We research all brands listed and may earn a fee from our partners. Research and financial considerations may influence how brands are displayed. Not all brands are included. Learn more.

By:
Published: Jul 31, 2020 5 min read
Shutterstock

With no clear end to the coronavirus pandemic in sight, young Americans who made temporary moves in March and April are now thinking about more permanent housing options.

A new Money/Morning Consult poll shows that 39% of 18 to 34 year olds say they are considering moving out of their current home in the next year. According to the U.S. Census Bureau, in a typical year about 29% of people in this age group move, compared to 15% of the broader population.
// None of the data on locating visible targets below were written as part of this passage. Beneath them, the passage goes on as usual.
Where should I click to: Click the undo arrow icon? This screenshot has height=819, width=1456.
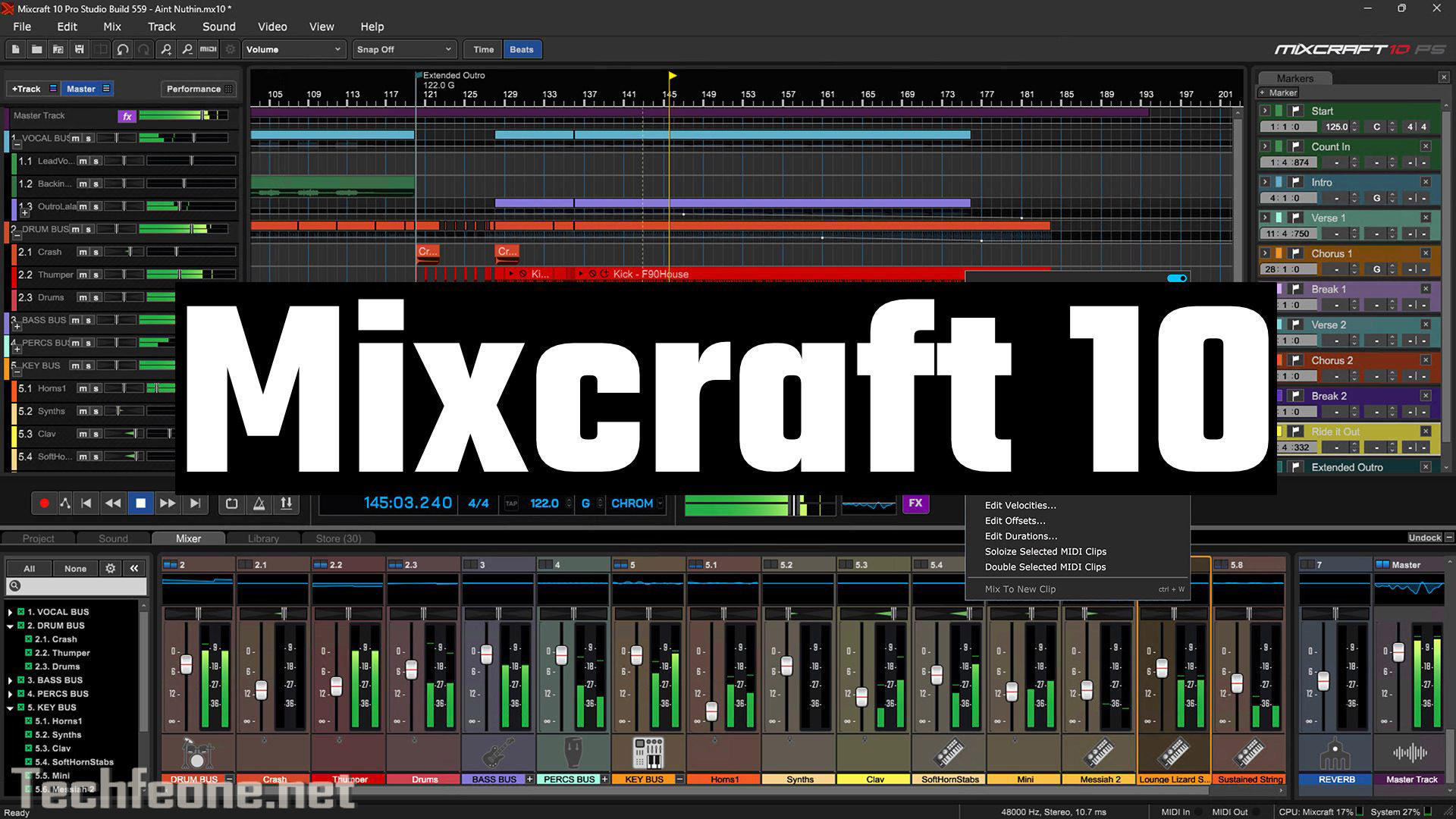(x=123, y=49)
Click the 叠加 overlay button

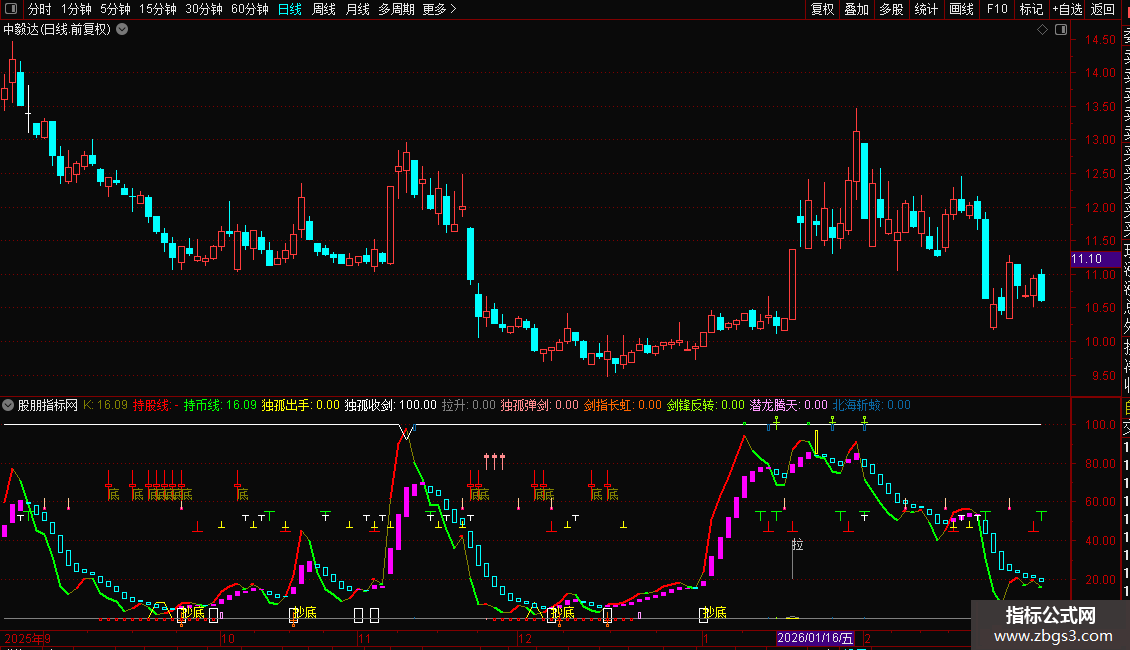point(856,9)
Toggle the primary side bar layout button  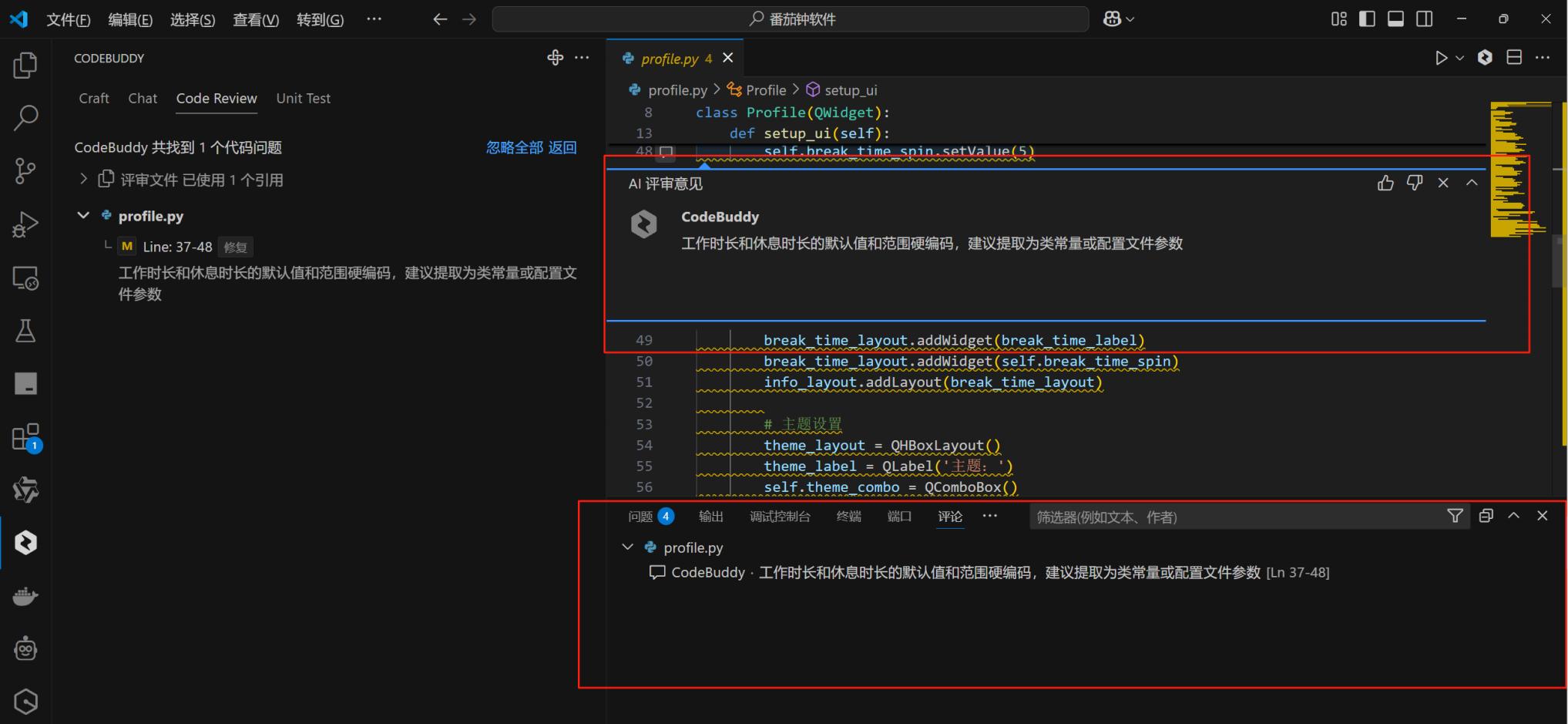click(x=1367, y=19)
Mobility tends to go down in an economic downturn, but the pandemic appears to be radically altering this trend.

Money and Morning Consult conducted a national survey of 2,200 adults in mid-July. We asked about recent or upcoming housing decisions such as buying a home, moving out of a residence, or refinancing a mortgage. We also looked at what extent current events are impacting American’s thoughts about moving.

Overall 69% of Americans say the coronavirus pandemic has influenced their living situation. Sixty-one percent say the same of the economic downturn, while 34% say historically low mortgage rates have them on the move or thinking about it. Across every category, the youngest adults were the most likely to say they are feeling an impact.

Existing research indicates young people were most likely to be displaced in the early months of the pandemic. College students were told to move out of campus housing. Twenty-somethings left apartments and roommates to work from their childhood bedrooms. Thirty-somethings rushed to secure suburban rentals so their children could play outside. Seventy-six percent of young Americans told us that the health crisis is changing their needs or circumstances.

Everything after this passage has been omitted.